Here are some activities that can help us focus on thankfulness:

1. Thankfulness tree: Get autumn colors of card stock paper and cut out leaf shapes. Place the card stock paper into your printer and print out maple leaf shapes that your kids can cut out. (There is a free template here.) On the back of each leaf, the kids (and the adults) can write what they are thankful for. You can hang them up on an indoor tree with Christmas ornament hooks, or you can attach them directly to a blank wall with sticky tack.

2. Thankful cards: Why not write thankful cards to each member of your family this year, and hand them out at the Thanksgiving table? You can tell each person what you enjoy about them and why you are thankful for having them in your life. These can be really meaningful.

3. Point out positive qualities about each person: Go around the room after Thanksgiving dinner, highlighting each person. Other people say good things that they appreciate about the highlighted person.

turkey-cake

There are lots of other activities that you can do for Thanksgiving that are whimsical, but they are meaningful because you are doing something fun with your kids, and that creates family bonding:

1. Turkey cake: Bake two cakes from a box, one rectangular one and one with two circles. One circle is the body of the turkey, and you can cut out the head of the turkey from the other circle cake, with a bowl. Make the feathers with the rectangle cake. Or if you prefer, you can use twinkies. Then tint frosting with autumn colors, and frost the cake. I kept a small amount of white frosting for the eyes, and put chocolate chips for the pupils of the eyes.

2. Live turkeys: Go look at some live turkeys, either at a farm or around your neighborhood. (You can even watch an educational video about this bird.) For several years now, we’ve had a whole family of turkeys parading down our street. I captured it on video:

3. Culinary arts: Teach your kids how to cook and bake while you prepare for your Thanksgiving dinner. After Thanksgiving, have the kids brainstorm new recipes for leftover turkey. One year we made little pies by using a muffin tin to place circles of pie dough filled with cherry pie filling, and criss-crossed strips across the top of each one to give them a lattice look.

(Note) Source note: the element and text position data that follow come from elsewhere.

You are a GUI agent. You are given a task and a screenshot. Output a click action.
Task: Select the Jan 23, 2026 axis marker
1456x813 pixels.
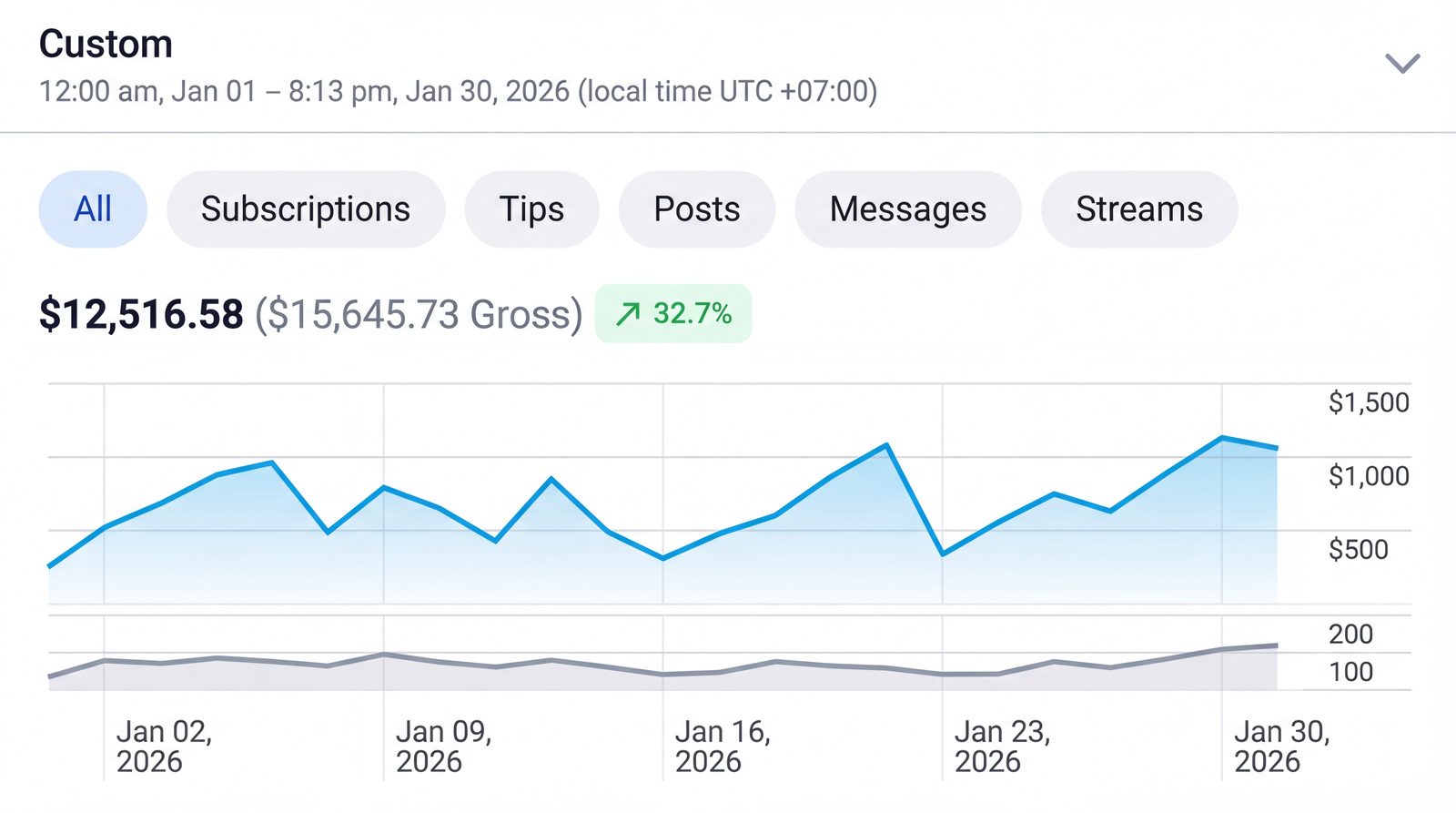pos(1002,747)
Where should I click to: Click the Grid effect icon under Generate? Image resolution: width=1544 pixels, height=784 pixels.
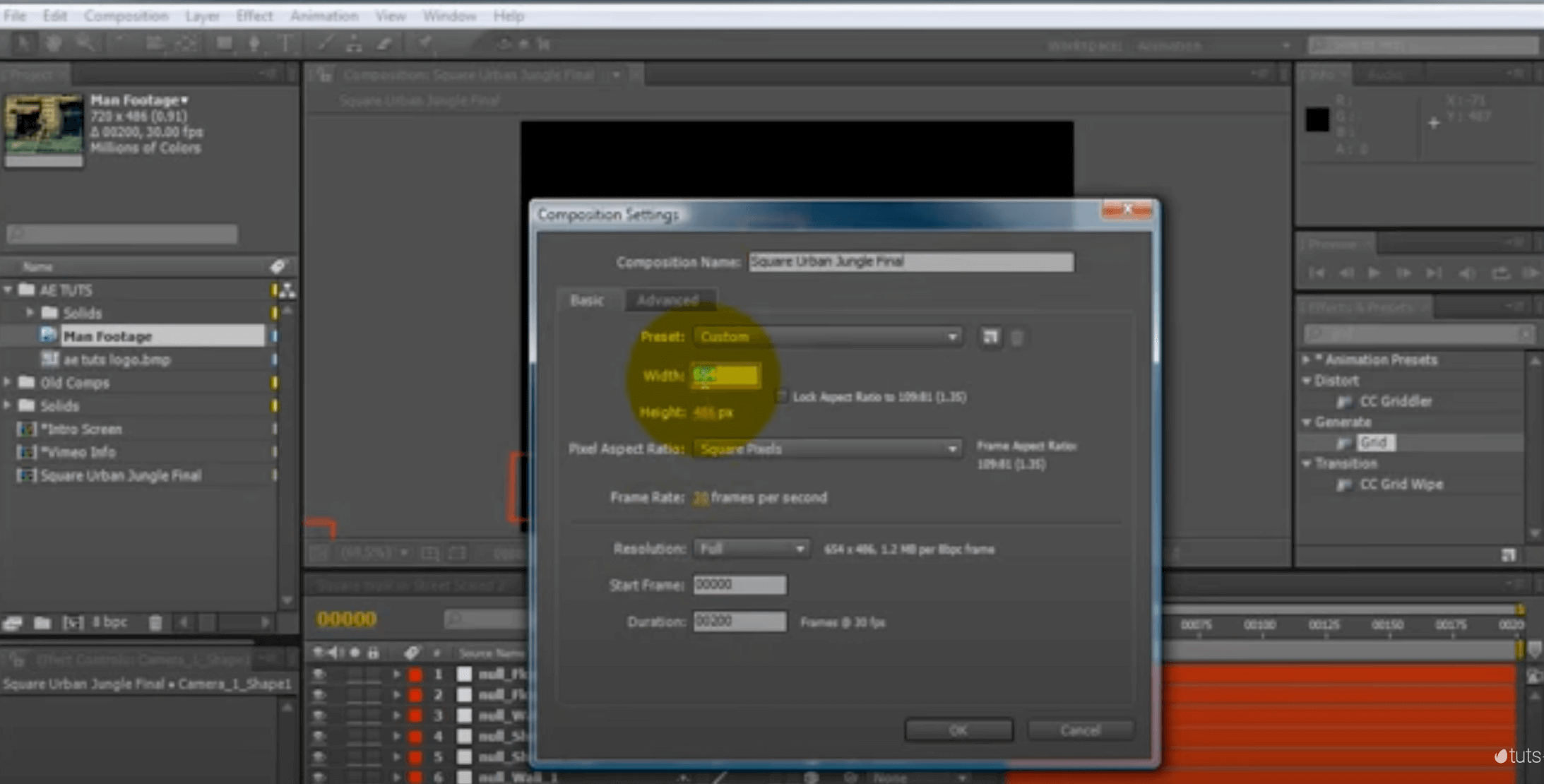click(1344, 443)
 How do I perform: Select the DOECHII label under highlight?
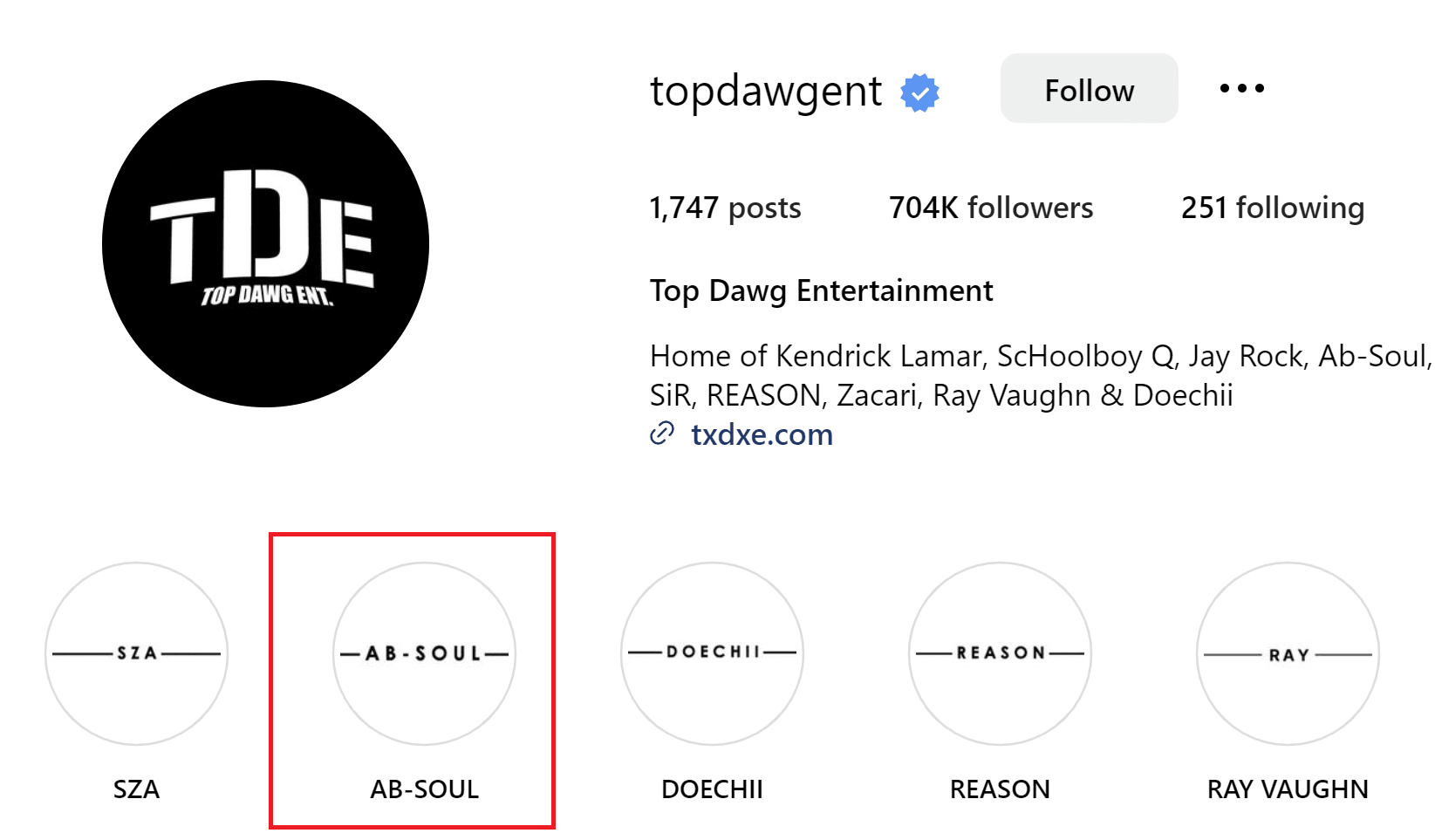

This is also the perfect time to study the Pilgrims. For several years, we put up a Mayflower ship on our back deck using inexpensive PVC pipe and an old white sheet. The kids dressed up as Pilgrims, and we made candles and butter from scratch. We did a lot of other hands-on activities, which I show you in my Pilgrims Unit Study (that happens to be on sale right now for only $5).

I hope you have gleaned some ideas on how to make your Thanksgiving more meaningful. It really does make a difference when we focus on the good. May you have a Happy Thanksgiving!